I have a case in which i need to sync an external existing table with the website table every few minutes.
I previously had it with a simple foreach which would loop through every record, as the table grows it became slower and slower and now it is taking a long time for around 20.000 records.
I want to make sure it creates a new record or updates an existing one.
This is what I got but it doesn't seem to update the existing rows.
$no_of_data = RemoteUser::count(); // 20.000 (example)
$webUserData = array();
for ($i = 0; $i < $no_of_data; $i++) {
// I check the external user so i can match it.
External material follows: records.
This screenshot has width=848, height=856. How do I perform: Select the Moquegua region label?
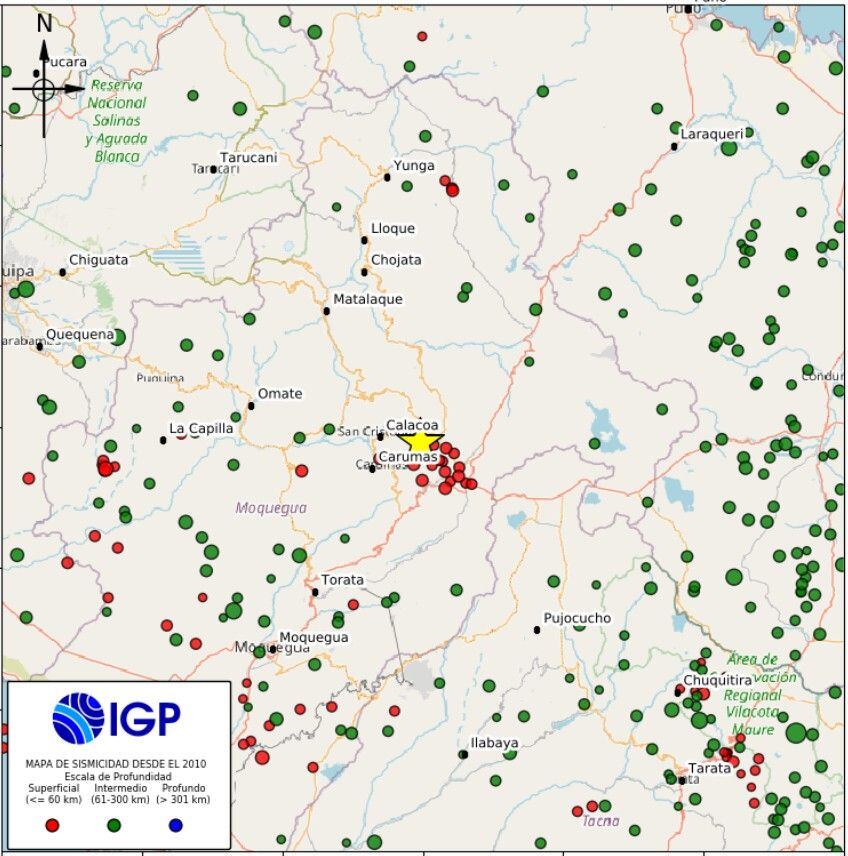pos(270,508)
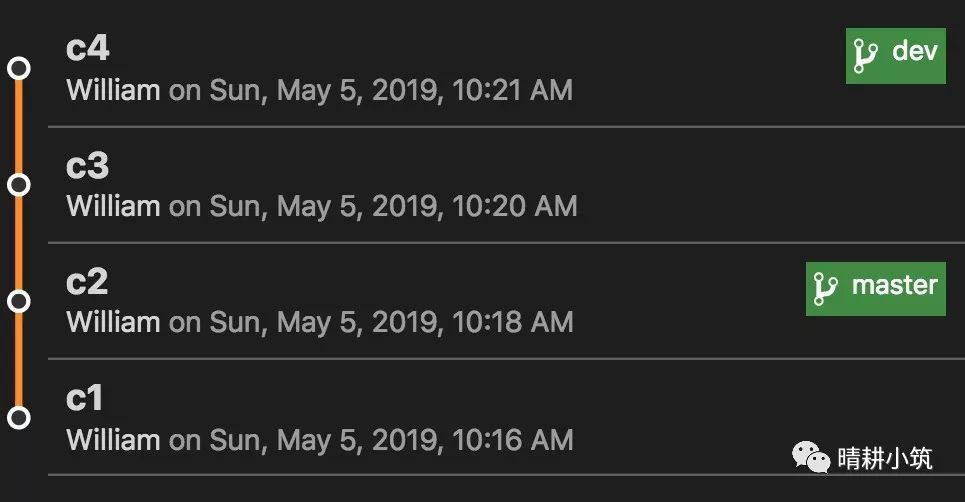Click the master branch label
Screen dimensions: 965x502
[x=894, y=286]
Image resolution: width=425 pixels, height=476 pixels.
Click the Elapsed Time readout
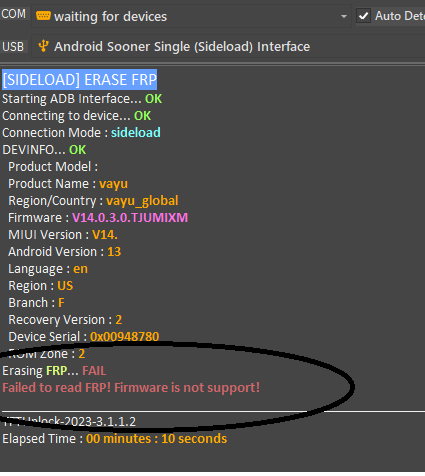tap(115, 439)
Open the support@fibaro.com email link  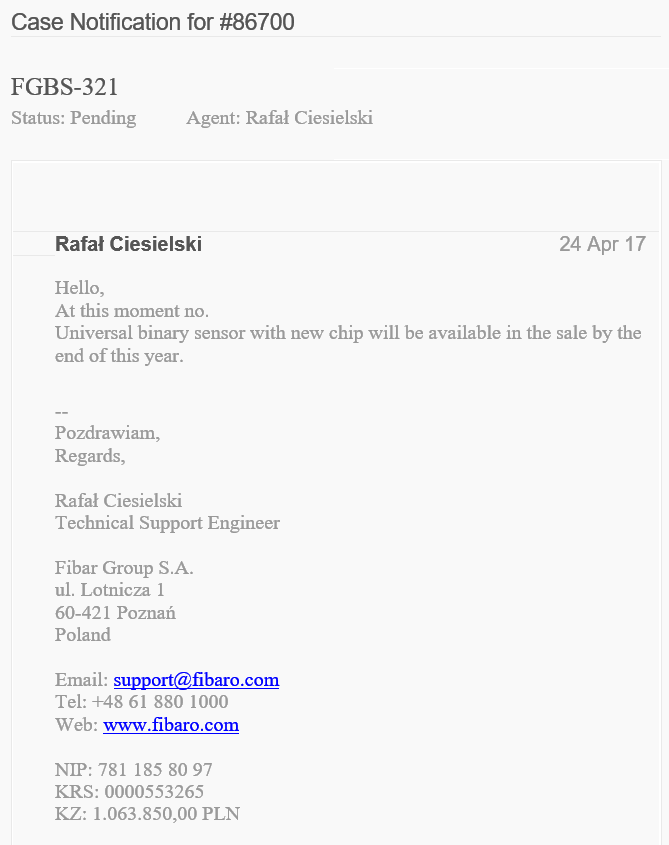pyautogui.click(x=196, y=680)
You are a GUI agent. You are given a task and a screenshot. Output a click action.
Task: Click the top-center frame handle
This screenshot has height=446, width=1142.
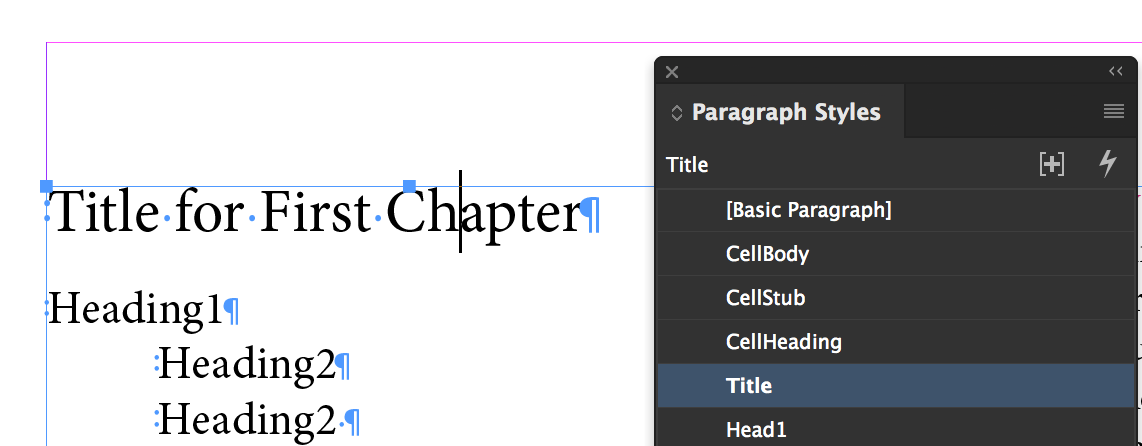coord(409,186)
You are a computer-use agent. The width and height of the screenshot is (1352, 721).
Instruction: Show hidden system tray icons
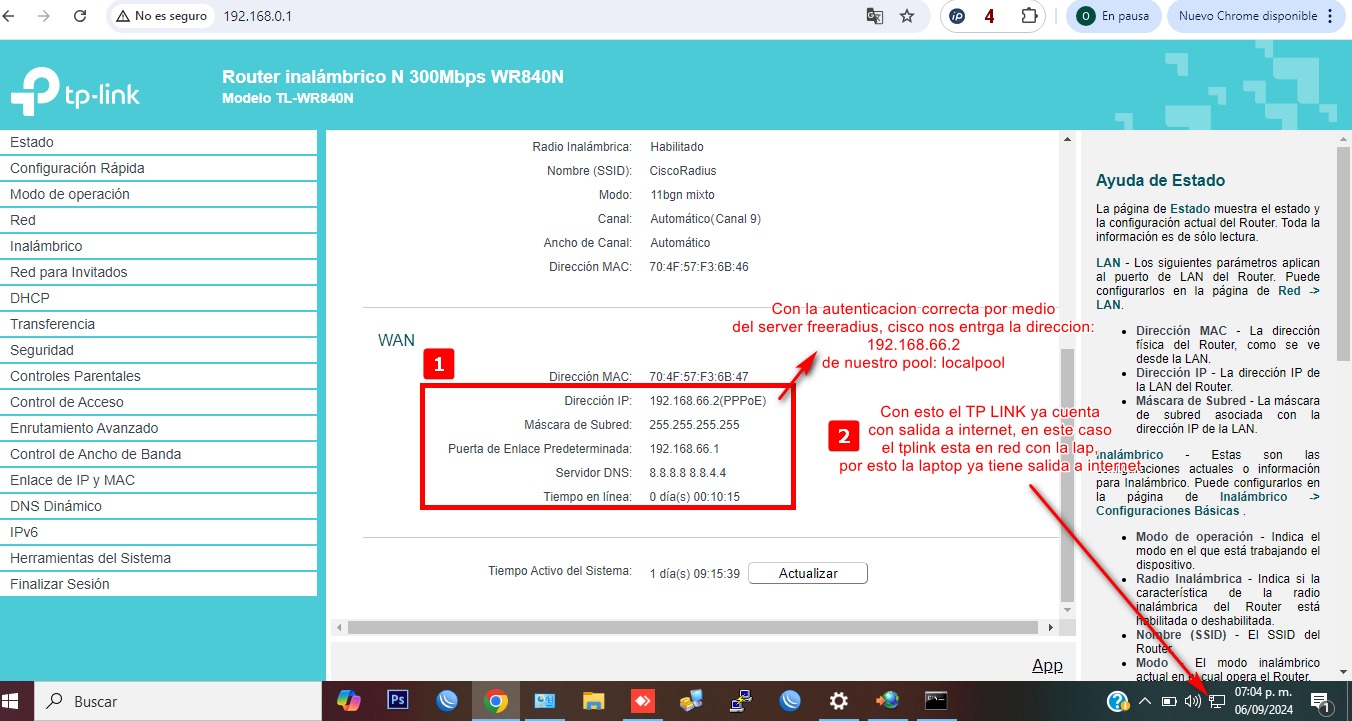(x=1145, y=701)
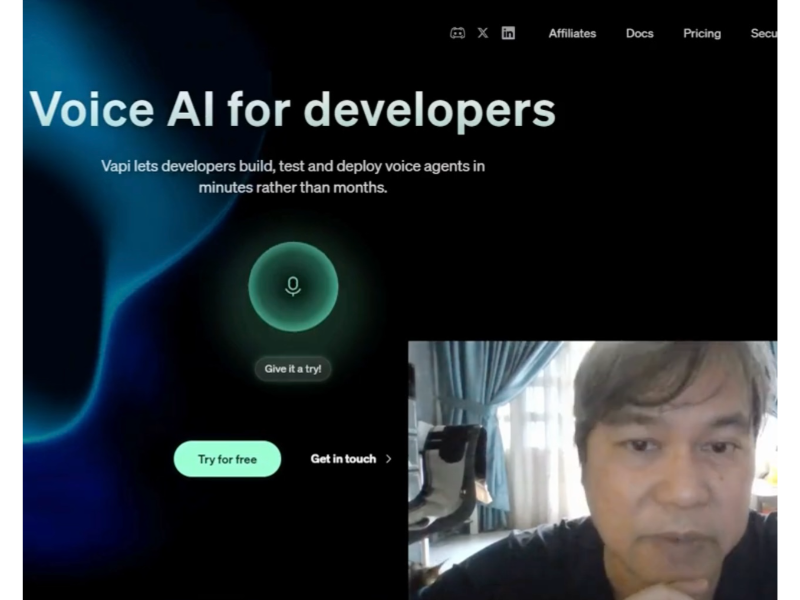Open the LinkedIn icon in header

pyautogui.click(x=508, y=33)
$externalUser = RemoteUser::where('UserID', $i)
->first();
if($externalUser) {
$webUserData[$i]['username'] = $externalUser->username;
$webUserData[$i]['user_id'] = $externalUser->UserID;
}
}
$chunk_data = array_chunk($webUserData, 1000);
if (isset($chunk_data) && !empty($chunk_data)) {
foreach ($chunk_data as $chunk_data_val) {
\DB::table('WebUser')->updateOrInsert($chunk_data_val);
}
}
Is there something I am missing or is this the wrong approach?
Thanks in advance
I'll try to make a complete all-in-one answer on some possible event driven solutions. The ideal scenario would be to change the current situation of a static check of each and every row to an event-driven solution where each entry notifies a change.
I won't list solutions per database here and use MySQL by default.
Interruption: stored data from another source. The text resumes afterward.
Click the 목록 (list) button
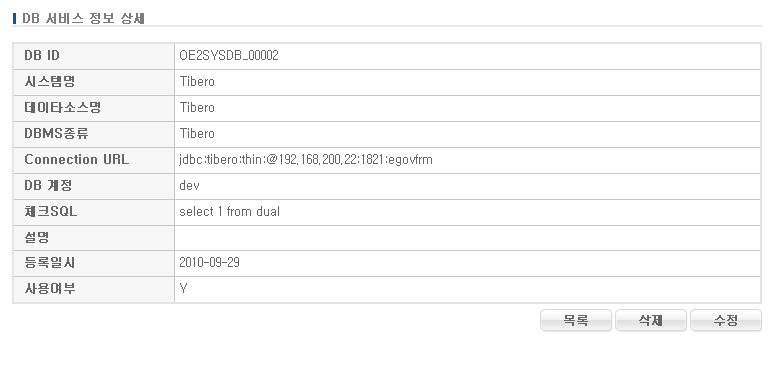Image resolution: width=783 pixels, height=379 pixels. click(x=576, y=320)
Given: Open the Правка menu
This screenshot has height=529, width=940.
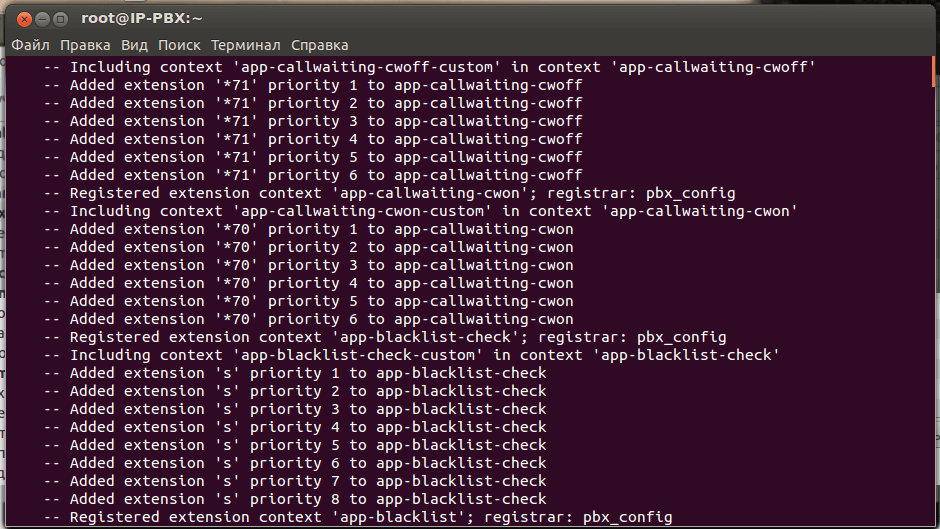Looking at the screenshot, I should coord(85,45).
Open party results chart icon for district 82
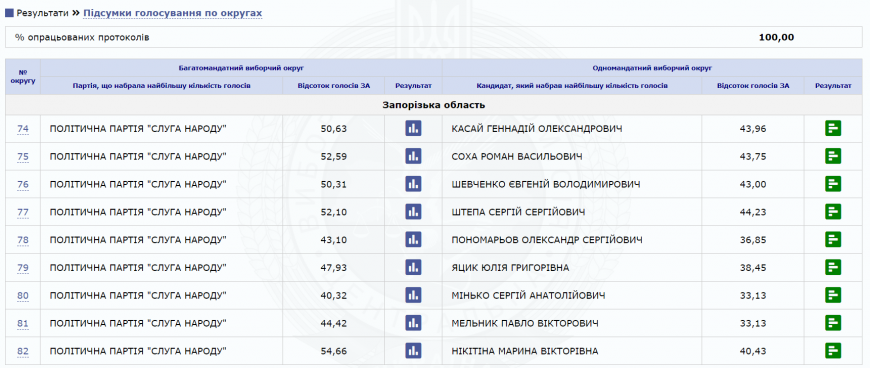 [413, 350]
I see three possible solutions:
using an internal solution if only one and the same database instance is at play using triggers
if the creation or modification of the eloquent models are based in one place, eloquent events could be optional
alternatively mysql replication could play a role to catch the events if modifications occur outside of the application (multiple applications modify the same database).
Using triggers
If the situation applies syncing data on the same database instance (different databases) or on the same database process (same database) and the data you copy doesn’t need intervention by an external interpreter, you can use SQL or any extension of SQL supported by your database to use triggers or prepared statements.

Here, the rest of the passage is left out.